- Opening Delimiter -

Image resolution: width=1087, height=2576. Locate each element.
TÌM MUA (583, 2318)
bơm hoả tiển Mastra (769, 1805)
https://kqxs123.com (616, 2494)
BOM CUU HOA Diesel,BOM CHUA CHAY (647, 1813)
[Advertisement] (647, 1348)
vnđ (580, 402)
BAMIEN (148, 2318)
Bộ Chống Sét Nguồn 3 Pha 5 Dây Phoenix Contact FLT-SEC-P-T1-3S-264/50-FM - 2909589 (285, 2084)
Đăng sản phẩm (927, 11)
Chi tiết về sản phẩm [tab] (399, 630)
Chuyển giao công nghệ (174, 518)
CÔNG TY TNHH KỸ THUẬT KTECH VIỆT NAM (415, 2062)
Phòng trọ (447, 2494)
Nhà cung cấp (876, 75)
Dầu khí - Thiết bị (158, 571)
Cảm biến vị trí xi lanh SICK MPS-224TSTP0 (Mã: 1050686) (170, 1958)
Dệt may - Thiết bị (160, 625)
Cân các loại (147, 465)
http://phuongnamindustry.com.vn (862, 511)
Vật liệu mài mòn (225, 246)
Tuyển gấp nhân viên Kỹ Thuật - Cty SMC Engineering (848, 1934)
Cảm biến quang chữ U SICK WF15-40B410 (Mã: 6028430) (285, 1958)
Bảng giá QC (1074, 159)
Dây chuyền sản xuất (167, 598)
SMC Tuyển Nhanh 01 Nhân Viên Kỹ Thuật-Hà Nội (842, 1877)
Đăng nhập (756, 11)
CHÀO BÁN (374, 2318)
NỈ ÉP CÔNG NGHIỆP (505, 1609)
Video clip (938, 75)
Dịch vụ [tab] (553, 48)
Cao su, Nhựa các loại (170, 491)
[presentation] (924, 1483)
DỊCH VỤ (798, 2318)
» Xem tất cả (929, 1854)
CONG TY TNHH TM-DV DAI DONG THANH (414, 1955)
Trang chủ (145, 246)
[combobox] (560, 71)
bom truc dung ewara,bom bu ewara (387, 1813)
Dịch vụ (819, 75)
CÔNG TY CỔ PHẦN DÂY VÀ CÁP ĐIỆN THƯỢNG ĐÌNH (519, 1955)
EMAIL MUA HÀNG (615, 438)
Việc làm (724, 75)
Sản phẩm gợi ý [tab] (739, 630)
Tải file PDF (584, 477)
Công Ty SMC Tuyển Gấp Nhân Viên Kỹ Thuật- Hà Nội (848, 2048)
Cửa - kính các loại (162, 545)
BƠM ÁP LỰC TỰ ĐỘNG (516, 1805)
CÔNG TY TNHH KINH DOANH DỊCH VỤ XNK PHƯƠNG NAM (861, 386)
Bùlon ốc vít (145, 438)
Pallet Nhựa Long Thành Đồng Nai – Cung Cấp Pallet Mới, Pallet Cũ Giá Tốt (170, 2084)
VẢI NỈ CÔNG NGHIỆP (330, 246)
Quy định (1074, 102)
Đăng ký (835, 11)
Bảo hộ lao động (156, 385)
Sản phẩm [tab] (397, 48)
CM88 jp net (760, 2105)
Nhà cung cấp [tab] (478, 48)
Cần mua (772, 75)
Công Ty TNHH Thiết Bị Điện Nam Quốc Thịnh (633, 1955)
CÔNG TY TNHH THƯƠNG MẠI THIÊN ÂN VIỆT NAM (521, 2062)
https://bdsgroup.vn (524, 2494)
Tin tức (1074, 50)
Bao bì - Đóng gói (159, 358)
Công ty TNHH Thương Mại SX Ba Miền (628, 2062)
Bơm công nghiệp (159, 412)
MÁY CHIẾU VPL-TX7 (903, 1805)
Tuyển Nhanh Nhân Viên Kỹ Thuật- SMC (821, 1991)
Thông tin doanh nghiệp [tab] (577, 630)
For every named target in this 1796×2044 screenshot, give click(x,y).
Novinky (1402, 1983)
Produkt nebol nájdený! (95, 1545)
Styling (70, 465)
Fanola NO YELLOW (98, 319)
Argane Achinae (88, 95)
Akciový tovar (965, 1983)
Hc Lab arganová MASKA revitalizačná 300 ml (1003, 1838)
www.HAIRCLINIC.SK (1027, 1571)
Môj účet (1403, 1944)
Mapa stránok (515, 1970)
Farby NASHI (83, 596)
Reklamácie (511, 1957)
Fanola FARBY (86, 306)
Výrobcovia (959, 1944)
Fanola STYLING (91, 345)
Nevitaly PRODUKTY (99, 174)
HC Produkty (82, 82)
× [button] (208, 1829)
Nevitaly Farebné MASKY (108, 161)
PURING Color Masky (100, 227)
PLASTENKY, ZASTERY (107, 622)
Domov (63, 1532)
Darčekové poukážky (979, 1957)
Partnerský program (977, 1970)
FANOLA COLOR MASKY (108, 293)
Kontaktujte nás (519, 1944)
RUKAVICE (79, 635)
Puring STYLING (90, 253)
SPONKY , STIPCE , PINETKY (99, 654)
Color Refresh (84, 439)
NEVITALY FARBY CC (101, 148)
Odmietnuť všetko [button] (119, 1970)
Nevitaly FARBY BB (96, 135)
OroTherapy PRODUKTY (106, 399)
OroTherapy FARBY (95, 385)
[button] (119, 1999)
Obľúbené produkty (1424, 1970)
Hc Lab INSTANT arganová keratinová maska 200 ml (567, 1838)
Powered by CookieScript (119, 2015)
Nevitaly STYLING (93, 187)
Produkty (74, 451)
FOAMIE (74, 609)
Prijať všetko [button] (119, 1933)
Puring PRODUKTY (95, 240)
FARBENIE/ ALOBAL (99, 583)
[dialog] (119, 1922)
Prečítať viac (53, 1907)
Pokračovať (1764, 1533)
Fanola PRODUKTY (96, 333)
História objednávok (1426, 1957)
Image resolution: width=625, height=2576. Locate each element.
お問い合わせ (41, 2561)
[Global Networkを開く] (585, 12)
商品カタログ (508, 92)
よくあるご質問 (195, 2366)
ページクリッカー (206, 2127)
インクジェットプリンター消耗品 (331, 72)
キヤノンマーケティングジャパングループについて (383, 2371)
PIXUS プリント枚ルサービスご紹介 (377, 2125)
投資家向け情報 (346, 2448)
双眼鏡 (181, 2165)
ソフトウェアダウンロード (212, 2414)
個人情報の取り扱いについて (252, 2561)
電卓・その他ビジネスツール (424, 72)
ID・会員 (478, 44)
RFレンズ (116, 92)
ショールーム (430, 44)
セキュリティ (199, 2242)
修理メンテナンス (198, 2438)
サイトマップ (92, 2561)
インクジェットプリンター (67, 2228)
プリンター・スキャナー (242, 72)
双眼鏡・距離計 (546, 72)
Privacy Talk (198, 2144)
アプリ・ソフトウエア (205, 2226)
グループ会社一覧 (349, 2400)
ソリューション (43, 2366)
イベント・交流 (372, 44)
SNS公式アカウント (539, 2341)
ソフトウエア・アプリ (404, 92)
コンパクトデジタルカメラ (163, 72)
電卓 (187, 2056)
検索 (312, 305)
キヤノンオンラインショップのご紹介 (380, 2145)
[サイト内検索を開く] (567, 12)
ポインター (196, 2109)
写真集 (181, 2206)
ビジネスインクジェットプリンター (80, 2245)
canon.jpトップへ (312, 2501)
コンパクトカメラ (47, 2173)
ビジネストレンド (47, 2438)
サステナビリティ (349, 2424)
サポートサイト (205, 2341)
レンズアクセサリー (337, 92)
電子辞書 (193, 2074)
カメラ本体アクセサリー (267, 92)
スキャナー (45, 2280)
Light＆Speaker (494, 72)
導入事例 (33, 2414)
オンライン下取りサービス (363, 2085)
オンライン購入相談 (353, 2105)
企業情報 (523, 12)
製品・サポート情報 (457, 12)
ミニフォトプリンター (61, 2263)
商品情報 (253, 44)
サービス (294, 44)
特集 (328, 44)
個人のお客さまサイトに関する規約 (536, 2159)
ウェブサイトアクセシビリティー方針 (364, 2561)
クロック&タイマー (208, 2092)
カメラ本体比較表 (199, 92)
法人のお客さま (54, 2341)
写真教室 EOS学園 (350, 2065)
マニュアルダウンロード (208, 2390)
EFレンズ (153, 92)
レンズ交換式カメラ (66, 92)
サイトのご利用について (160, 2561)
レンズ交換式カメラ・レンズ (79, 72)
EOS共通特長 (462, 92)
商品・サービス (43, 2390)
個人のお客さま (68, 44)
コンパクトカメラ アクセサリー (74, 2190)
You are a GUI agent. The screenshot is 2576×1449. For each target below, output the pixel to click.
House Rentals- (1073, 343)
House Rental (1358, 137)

- Closing Delimiter -

== What needs to be done ==
Output exactly the lines of the material above from the one containing "Công ty TNHH Thương Mại SX" up to and including the one containing "Hc Lab INSTANT".

== Task output ==
Công ty TNHH Thương Mại SX Ba Miền (628, 2062)
Bơm công nghiệp (159, 412)
MÁY CHIẾU VPL-TX7 (903, 1805)
Tuyển Nhanh Nhân Viên Kỹ Thuật- SMC (821, 1991)
Thông tin doanh nghiệp [tab] (577, 630)
For every named target in this 1796×2044 screenshot, give click(x,y).
Novinky (1402, 1983)
Produkt nebol nájdený! (95, 1545)
Styling (70, 465)
Fanola NO YELLOW (98, 319)
Argane Achinae (88, 95)
Akciový tovar (965, 1983)
Hc Lab arganová MASKA revitalizačná 300 ml (1003, 1838)
www.HAIRCLINIC.SK (1027, 1571)
Môj účet (1403, 1944)
Mapa stránok (515, 1970)
Farby NASHI (83, 596)
Reklamácie (511, 1957)
Fanola FARBY (86, 306)
Výrobcovia (959, 1944)
Fanola STYLING (91, 345)
Nevitaly PRODUKTY (99, 174)
HC Produkty (82, 82)
× [button] (208, 1829)
Nevitaly Farebné MASKY (108, 161)
PURING Color Masky (100, 227)
PLASTENKY, ZASTERY (107, 622)
Domov (63, 1532)
Darčekové poukážky (979, 1957)
Partnerský program (977, 1970)
FANOLA COLOR MASKY (108, 293)
Kontaktujte nás (519, 1944)
RUKAVICE (79, 635)
Puring STYLING (90, 253)
SPONKY , STIPCE , PINETKY (99, 654)
Color Refresh (84, 439)
NEVITALY FARBY CC (101, 148)
Odmietnuť všetko [button] (119, 1970)
Nevitaly FARBY BB (96, 135)
OroTherapy PRODUKTY (106, 399)
OroTherapy FARBY (95, 385)
[button] (119, 1999)
Obľúbené produkty (1424, 1970)
Hc Lab INSTANT arganová keratinová maska 200 ml (567, 1838)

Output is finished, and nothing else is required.